Required action:
From the entries below, copy exactly the lines from the one that contains "Image resolution: width=397" through the one that contains "Open the presentation video icon", both included, and only those.

Input records:
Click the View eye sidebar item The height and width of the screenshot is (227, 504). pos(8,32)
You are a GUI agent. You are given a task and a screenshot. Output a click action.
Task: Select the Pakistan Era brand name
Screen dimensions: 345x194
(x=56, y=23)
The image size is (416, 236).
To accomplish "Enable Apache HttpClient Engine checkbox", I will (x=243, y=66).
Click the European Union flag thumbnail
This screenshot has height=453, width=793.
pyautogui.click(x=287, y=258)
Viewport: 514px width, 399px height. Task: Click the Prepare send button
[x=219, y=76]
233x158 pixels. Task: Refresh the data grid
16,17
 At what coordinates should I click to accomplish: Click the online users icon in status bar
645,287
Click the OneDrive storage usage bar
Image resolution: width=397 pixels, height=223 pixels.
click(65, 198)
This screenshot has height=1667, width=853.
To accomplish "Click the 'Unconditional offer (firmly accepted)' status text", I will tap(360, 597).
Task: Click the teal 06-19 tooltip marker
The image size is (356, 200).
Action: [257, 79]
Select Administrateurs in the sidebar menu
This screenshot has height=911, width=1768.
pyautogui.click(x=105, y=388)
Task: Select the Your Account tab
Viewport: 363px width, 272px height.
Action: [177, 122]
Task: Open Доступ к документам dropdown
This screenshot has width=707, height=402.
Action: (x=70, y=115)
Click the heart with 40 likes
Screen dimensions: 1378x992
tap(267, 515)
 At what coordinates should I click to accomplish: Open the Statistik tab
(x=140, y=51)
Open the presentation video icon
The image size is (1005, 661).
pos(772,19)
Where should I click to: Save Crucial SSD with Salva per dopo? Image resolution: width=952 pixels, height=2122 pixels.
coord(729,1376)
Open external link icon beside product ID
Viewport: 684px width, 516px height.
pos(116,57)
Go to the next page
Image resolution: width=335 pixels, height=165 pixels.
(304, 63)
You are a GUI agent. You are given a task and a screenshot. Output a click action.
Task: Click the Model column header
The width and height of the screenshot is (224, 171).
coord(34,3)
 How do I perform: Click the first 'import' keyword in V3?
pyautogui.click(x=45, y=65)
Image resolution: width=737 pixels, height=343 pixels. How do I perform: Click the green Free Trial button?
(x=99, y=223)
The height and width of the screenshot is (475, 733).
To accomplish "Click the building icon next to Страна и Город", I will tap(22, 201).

Output for this exercise:
Image resolution: width=397 pixels, height=223 pixels.
click(65, 198)
This screenshot has height=1667, width=853.
To accomplish "Click the 'Unconditional offer (firmly accepted)' status text", I will tap(360, 597).
Task: Click the teal 06-19 tooltip marker
The image size is (356, 200).
Action: [257, 79]
Select Administrateurs in the sidebar menu
This screenshot has height=911, width=1768.
pyautogui.click(x=105, y=388)
Task: Select the Your Account tab
Viewport: 363px width, 272px height.
Action: [177, 122]
Task: Open Доступ к документам dropdown
This screenshot has width=707, height=402.
Action: (x=70, y=115)
Click the heart with 40 likes
Screen dimensions: 1378x992
tap(267, 515)
 At what coordinates should I click to accomplish: Open the Statistik tab
(x=140, y=51)
Open the presentation video icon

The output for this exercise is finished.